Good idea. I'm skeptical on the preload headers, but this will actually make it easy to test if we just use that one header. I'm going to implement this in MoEML and Despatches for testing once it's basically working, and the latter especially has lots of filters, so we should see the effect of preloading this one file quite clearly.

martindholmes commented 3 years ago

I've done the bulk of the work on this, with the typeahead stuff working nicely and the filters being used in searches. The remaining thorny issue relates to timing and sequencing of events in the initial setup. A page may load initially with a query stored in the URL, through a link or bookmark. Previously we could simply initiate that query as soon as the search object was set up, because the url params could be used to configure the search form immediately, and the resulting query could be launched even before the filter JSON required for it was actually available. However, now we need to retrieve the feature filter json before we can even configure the feature filter itself -- we need the filter data to construct any checkboxes the query needs -- so there is an additional constraint on when the query can be launched. I think this should probably be the sequence:

When parsing the URL, build a temporary array of the names of filters that are included in the query. Set a queryHasStarted flag to false.

When attempting to run the query, check that the JSON for all those particular filters has been retrieved already. If it hasn't, then bail for the moment. If it has, then set queryHasStarted to true, and run it.

Whenever a JSON file for a feature filter is retrieved and processed, check whether all of the filters in that array are now complete. If they are, and queryHasRun is still false, run the query.

I think that should do it, but there may be things I haven't thought of.

martindholmes commented 3 years ago

What I hadn't thought of was a simpler approach using await. I could make URL querystring parsing method asynchronous, and simply await retrieval of the JSON for any feature filters included in the query. I'm going to start out with that approach, and backtrack if I find it's problematic. The problem as always is the possible collisions between retrieving the JSON as part of the normal page-setting-up code, and retrieving the same JSON more urgently when it's needed for a search-on-load.

martindholmes commented 3 years ago

OK, I think I have this working now. Testing the branch with the Despatches project.

martindholmes commented 3 years ago

The initial implementation is OK with smaller sets, but way too slow for larger ones. We need a debounce or similar constraint to prevent excessive processing; we need the control to inherit the minimum term length from the StaticSearch object; and we need a faster way to search the term list. Should be straightforward.

martindholmes commented 3 years ago

All mitigations now implemented, and I believe we have a functional setup. I'll issue a pull request unless @joeytakeda sees anything amiss with the Despatches example site in the next few hours. I'll do documentation after merging into dev, and then we can do a triage and see what else is outstanding for 1.4.

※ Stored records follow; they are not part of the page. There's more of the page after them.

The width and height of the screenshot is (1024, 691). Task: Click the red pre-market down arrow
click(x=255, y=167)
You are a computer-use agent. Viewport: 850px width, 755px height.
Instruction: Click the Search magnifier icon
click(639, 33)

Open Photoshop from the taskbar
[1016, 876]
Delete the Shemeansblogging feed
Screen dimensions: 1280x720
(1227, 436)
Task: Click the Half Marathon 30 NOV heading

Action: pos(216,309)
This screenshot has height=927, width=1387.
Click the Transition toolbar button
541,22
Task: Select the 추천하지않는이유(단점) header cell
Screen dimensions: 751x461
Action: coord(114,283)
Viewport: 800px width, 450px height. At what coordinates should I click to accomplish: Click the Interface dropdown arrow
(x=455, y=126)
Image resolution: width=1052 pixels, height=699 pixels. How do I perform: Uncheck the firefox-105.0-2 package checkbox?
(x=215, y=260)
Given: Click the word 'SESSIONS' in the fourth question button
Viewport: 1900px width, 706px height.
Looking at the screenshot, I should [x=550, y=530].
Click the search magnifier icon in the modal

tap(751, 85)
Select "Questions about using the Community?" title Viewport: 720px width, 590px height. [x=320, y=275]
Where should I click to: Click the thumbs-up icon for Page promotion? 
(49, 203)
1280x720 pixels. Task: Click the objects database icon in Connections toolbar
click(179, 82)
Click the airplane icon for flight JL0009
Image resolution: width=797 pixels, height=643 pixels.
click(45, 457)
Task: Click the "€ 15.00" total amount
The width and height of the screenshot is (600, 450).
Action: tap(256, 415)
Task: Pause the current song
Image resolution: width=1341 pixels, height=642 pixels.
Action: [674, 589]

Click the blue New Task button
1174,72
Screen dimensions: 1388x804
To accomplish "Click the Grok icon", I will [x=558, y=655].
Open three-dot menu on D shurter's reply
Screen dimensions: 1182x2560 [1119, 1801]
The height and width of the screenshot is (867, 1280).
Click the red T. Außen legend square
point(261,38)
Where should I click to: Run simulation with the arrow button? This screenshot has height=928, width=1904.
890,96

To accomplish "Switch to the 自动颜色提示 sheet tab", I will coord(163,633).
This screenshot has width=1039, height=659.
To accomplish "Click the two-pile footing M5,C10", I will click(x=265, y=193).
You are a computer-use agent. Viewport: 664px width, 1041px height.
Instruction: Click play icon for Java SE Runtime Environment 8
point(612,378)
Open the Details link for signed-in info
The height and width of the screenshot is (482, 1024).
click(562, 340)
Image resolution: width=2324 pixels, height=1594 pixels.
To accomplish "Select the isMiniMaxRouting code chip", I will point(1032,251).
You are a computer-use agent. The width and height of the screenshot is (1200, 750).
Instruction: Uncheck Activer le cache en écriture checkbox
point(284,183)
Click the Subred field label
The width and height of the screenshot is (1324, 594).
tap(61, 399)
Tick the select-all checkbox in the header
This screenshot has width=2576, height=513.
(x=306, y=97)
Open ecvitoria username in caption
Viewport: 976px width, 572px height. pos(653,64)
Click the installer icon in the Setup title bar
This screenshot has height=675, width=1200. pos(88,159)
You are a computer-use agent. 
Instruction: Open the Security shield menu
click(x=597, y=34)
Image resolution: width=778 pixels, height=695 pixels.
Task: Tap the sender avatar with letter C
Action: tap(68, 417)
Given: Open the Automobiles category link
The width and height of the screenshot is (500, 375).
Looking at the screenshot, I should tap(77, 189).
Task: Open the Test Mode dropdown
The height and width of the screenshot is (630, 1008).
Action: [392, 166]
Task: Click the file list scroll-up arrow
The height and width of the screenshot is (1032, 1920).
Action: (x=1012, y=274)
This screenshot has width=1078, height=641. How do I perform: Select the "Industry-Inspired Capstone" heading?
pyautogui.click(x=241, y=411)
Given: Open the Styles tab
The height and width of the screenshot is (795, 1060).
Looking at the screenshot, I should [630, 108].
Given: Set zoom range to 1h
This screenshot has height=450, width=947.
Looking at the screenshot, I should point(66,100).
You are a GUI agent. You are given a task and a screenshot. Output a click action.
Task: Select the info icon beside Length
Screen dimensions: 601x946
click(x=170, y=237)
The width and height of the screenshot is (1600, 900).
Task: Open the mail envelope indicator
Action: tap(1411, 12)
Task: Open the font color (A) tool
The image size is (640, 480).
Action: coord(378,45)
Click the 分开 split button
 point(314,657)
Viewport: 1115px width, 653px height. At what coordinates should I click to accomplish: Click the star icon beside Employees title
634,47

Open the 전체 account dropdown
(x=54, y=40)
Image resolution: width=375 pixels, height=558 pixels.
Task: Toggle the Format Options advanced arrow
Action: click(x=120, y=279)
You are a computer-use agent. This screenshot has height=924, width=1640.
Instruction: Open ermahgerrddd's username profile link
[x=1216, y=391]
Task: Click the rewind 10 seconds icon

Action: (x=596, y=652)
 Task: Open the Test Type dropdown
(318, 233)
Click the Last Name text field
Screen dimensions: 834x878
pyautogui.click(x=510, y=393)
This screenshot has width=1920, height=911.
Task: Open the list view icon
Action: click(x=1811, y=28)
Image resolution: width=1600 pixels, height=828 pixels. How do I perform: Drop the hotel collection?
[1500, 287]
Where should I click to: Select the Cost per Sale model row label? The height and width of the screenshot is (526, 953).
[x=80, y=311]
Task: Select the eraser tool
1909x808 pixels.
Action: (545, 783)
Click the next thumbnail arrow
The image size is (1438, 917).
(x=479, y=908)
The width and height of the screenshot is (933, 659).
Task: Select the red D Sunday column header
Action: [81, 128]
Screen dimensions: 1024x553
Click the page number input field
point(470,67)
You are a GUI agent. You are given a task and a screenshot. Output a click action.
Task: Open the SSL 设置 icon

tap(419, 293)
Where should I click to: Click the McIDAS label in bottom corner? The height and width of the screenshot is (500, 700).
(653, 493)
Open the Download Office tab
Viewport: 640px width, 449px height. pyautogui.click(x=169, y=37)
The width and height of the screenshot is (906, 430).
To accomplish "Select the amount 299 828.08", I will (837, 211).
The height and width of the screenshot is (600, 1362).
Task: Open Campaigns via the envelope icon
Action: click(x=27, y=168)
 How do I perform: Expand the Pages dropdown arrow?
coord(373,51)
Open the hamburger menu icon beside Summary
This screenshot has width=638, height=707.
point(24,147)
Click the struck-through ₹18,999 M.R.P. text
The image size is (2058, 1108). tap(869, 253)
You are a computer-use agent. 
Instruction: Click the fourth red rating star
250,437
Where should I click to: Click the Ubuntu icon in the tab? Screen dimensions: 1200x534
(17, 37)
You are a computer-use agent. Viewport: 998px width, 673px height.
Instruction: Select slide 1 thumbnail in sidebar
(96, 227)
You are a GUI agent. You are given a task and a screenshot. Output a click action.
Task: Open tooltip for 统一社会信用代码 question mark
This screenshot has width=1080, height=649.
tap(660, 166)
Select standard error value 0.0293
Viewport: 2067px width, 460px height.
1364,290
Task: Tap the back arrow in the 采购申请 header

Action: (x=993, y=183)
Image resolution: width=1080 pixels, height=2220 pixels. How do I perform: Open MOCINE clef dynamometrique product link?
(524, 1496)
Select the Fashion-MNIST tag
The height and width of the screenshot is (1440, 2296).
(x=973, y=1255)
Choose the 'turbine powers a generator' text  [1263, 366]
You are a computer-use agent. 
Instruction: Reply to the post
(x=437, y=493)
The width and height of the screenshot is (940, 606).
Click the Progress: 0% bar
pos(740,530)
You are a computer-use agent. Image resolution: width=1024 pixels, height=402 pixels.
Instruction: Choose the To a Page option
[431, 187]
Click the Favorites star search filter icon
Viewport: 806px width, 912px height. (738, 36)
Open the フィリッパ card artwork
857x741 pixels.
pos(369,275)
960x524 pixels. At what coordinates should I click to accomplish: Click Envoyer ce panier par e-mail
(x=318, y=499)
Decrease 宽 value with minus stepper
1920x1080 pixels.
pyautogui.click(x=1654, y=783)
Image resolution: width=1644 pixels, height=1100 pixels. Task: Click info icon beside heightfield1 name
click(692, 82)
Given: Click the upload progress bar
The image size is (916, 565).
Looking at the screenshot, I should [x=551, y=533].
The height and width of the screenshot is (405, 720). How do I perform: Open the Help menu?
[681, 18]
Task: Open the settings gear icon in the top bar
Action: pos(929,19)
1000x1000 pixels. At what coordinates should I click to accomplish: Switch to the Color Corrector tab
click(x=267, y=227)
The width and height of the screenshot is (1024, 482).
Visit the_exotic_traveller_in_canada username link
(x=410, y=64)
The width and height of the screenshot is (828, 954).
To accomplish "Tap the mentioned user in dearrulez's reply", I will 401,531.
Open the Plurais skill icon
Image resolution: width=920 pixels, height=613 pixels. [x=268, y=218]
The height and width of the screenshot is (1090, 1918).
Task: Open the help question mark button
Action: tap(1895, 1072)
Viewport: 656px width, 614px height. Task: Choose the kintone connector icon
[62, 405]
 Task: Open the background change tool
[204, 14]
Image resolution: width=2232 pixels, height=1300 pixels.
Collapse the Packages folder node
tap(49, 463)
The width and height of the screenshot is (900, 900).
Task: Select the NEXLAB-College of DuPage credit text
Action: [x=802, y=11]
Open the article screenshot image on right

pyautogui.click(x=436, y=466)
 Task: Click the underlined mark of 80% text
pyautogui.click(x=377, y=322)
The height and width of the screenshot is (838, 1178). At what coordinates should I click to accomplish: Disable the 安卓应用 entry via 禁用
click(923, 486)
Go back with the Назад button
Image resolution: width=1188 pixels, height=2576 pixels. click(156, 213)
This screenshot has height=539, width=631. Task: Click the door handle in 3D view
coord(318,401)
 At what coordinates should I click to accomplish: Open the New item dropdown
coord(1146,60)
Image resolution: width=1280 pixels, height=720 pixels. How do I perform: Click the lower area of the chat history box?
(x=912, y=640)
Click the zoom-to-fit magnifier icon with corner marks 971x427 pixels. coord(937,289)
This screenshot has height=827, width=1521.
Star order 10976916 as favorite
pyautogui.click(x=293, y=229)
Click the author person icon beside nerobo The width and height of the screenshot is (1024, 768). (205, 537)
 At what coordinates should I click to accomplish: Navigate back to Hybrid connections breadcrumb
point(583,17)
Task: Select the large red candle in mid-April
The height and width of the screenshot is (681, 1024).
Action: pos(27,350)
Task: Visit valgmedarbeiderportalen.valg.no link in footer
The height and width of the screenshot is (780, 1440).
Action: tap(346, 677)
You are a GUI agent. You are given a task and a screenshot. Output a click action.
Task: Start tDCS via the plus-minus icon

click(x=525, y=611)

martindholmes commented 3 years ago

One bug reported by KSS: trying to click on the scrollbar of the dropdown dismisses the dropdown. This is a bug in how my blur code is working; it looks like the scrollbar isn't "part of" the dropdown itself, so clicking on it is clicking "away". This needs some investigation, but shouldn't be too hard. So no pull request yet.

martindholmes commented 3 years ago

I've worked around that bug. It was weird one: a scrollbar doesn't seem to be part of the element that it's scrolling. Instead, it appears to be part of the parent element. So if you try to detect a click outside a specific element (in this case a scrolling menu), in order to close the menu, clicking on the menu's scrollbar will close it. Anyway, after more testing with Despatches, I should be able to do a PR.

martindholmes commented 3 years ago

This ticket can now be closed; the main work has landed in dev, documentation is done, and any further optimizations deserve their own ticket.